Google-affiliated researchers released the Language Interpretability Tool (LIT), an open source, framework-agnostic platform and API for visualizing, understanding, and auditing natural language processing models. It focuses on questions about AI model behavior, like why models made certain predictions and why they’re performing poorly with input corpora. LIT incorporates aggregate analysis into a browser-based interface that’s designed to enable explorations of text generation behavior. The tool set is architected so that users can hop between visualizations and analysis to test hypotheses and validate those hypotheses over a data set. New data points can be added on the fly and their effect on the model visualized immediately, while side-by-side comparison allows for two models or two data points to be visualized simultaneously. And LIT calculates and displays metrics for entire data sets to spotlight patterns in model performance, including the current selection, manually generated subsets, and automatically generated subsets.
LIT works with any model that can run from Python, the Google researchers say, including TensorFlow, PyTorch, and remote models on a server. And it has a low barrier to entry, with only a small amount of code needed to add models and data. The team cautions that LIT doesn’t scale well to large corpora and that it’s not “directly” useful for training-time model monitoring. But they say that in the near future, the tool set will gain features like counterfactual generation plugins, additional metrics and visualizations for sequence and structured output types, and a greater ability to customize the UI for different applications.
H/T VentureBeat: https://venturebeat.com/2020/08/14/google-open-sources-lit-a-toolset-for-evaluating-natural-language-models/
Lexalytics announced that Zignal Labs, creator of the Impact Intelligence platform for measuring the evolution of opinion in real time, has added Lexalytics Salience engine to extend its platform’s natural language processing (NLP) and text analytics capabilities to help marketers, communicators and analysts gain a greater understanding of perceptions across traditional and social media. With Lexalytics, Zignal’s customers across industries can understand what people are saying about products, services or current events, categorize discussions into separate groupings and themes, and evaluate the sentiment of media coverage across multiple languages.

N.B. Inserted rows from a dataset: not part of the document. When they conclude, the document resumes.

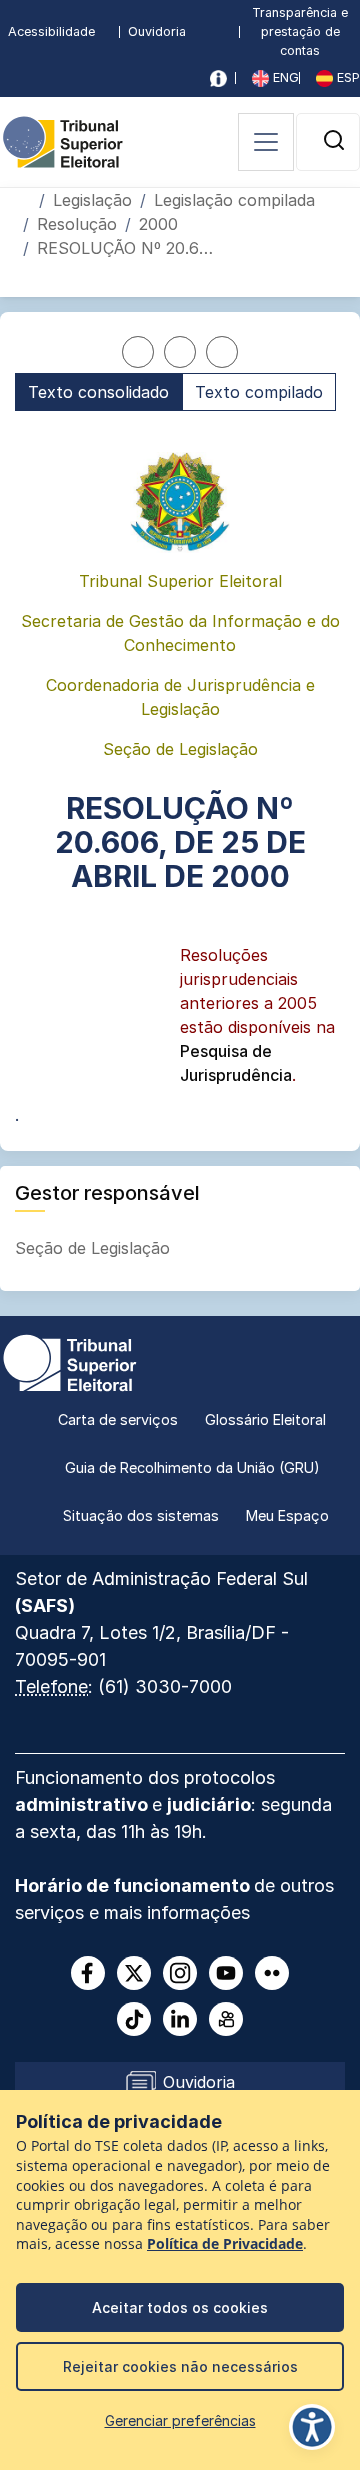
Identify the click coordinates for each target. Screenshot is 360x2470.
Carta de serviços (118, 1419)
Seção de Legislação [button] (95, 1248)
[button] (334, 140)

Neofonie announced that TXTWerk – Text mining for SAP solutions, a framework application is now available for trial and online purchase on SAP App Center, the digital marketplace for SAP partner offerings. TXTWerk is delivered online as a subscription service and integrates with SAP and third-party software through the API management capabilities of SAP Cloud Platform Integration Suite. TXTWerk enables the extraction of metadata from texts, providing structured data from unstructured texts. By applying machine learning techniques in combination with rule-based approaches, TXTWerk can read and understand texts quickly. Whether 1,000 or 10 billion documents need to be processed, TXTWerk recognizes the most important keywords, people, places, organizations, events and key concepts and links them to sources such as knowledge graphs or internal company data. Also, part of the framework are artificial intelligence (AI) processes for classification in classes defined by the customer, a sentiment analysis of texts, phrase and role recognition as well as the automatic linking of entities according to specially defined relations. In addition to the AI processes, TXTWerk comes with a knowledge graph with over seven million entries.

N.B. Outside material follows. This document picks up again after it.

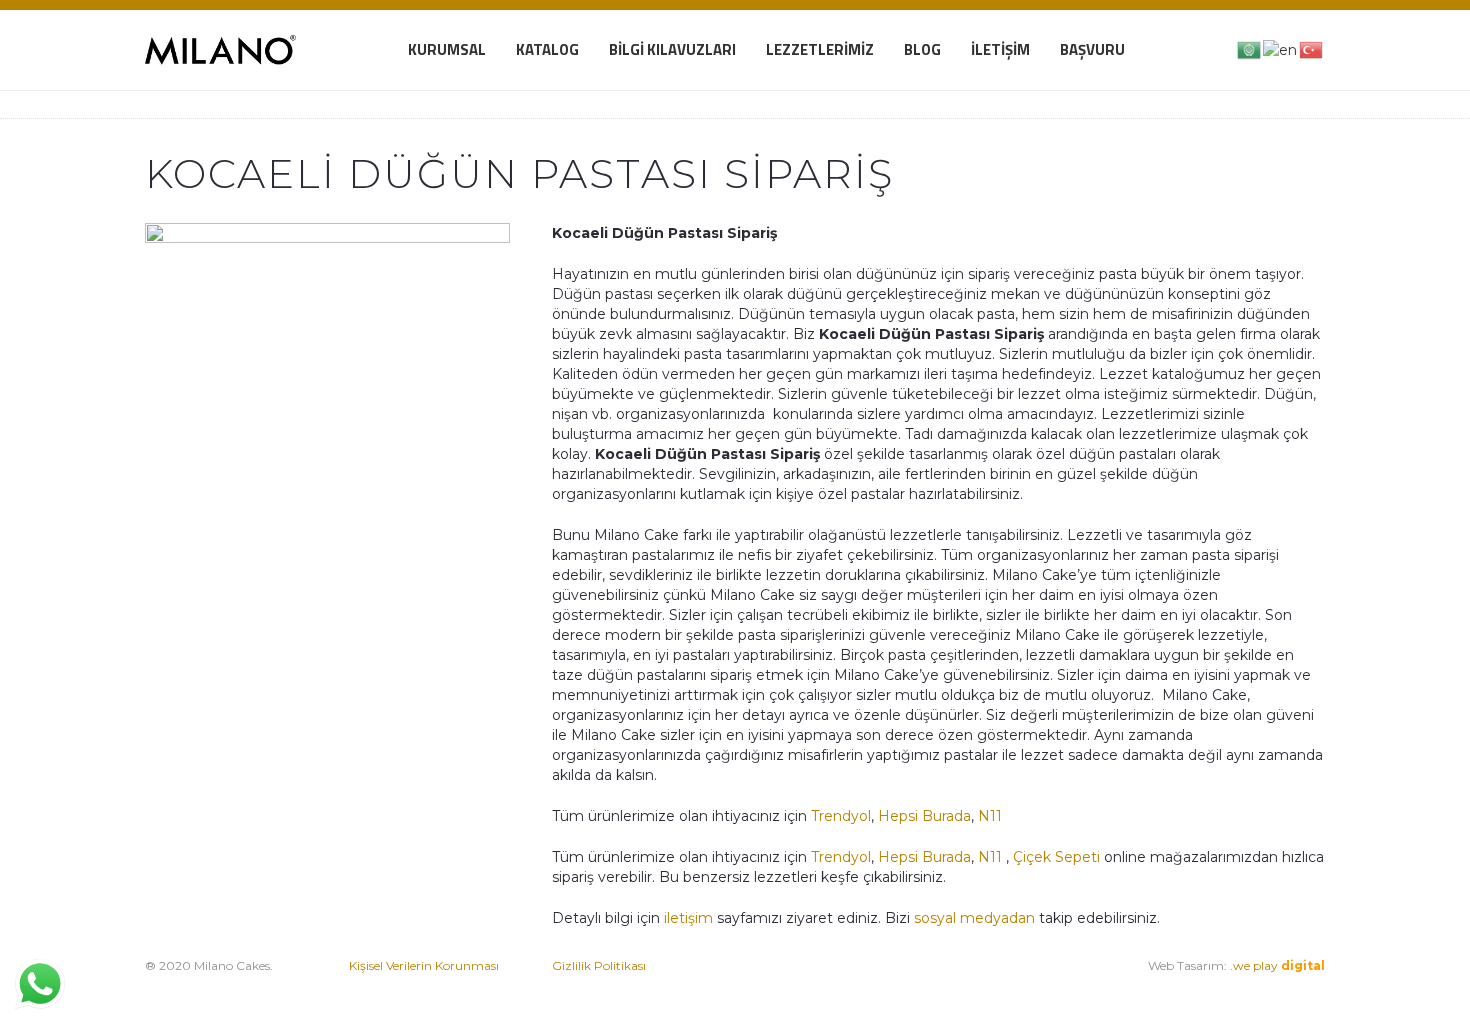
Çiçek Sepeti (1056, 857)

Luminoso’s new deep learning model understands documents using multiple layers of attention, a mechanism that identifies which words are relevant to get context around a specific concept as expressed by a word or phrase. This model is capable of identifying the author’s sentiment for each individual concept they’ve written about, as opposed to providing an analysis of the overall sentiment of the document.

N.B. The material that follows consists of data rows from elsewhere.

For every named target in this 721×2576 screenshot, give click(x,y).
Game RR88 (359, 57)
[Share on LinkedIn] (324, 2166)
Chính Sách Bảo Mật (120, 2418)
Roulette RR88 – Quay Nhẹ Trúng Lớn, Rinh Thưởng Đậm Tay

Using Concept-Level Sentiment, users will be able to:
- Effectively analyze mixed feedback — Concept-level sentiment analysis is critical for capturing and understanding the voice of the customer (VoC). For example, product reviews rarely contain just one type of feedback, and it’s important to tease apart the good from the bad. Getting a polarity for each of the topics in an open-ended survey response is critical for understanding what works and what doesn’t for your customers.
- Quickly surface buried feedback — Uncovering negative comments in overwhelmingly positive open-ended survey responses is critical for better understanding customers and employees. For instance, in voice of the employee (VoE) surveys, employee feedback can be overwhelmingly positive and delivered in an upbeat way in an effort to soften criticisms. Concept-Level Sentiment in Luminoso enables users to quickly identify and understand “buried” feedback, such as negative points in an overwhelmingly positive HR survey.
- Intuitively aggregate concept sentiment across an entire dataset — For instance, after responses to a mobile app market research survey are loaded into Luminoso Daylight, a user can get a distribution of positive, negative, and neutral opinions about every aspect of the mobile experience across all of its mentions in the dataset.
- Analyze customer and employee feedback across multiple languages — Global organizations often receive customer and employee feedback in multiple languages. With Luminoso, users can analyze the sentiment of concepts, natively in 15 languages.